Element lookup records
※

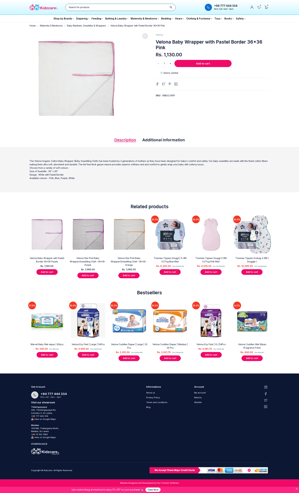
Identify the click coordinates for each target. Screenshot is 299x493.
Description (125, 140)
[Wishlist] (169, 73)
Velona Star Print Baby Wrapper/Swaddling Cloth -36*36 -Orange (129, 261)
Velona (159, 34)
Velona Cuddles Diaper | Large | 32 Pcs (129, 346)
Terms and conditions (156, 402)
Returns (198, 397)
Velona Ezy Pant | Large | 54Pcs (88, 344)
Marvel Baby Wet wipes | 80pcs (47, 344)
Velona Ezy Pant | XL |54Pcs (211, 344)
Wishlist (198, 402)
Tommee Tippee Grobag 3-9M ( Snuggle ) (252, 260)
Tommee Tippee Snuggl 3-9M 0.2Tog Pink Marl (211, 260)
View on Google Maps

※

** DIRECTIVE **
Count the lines above that contain the word "Velona", and give only the number.

** WRITTEN SOLUTION **
5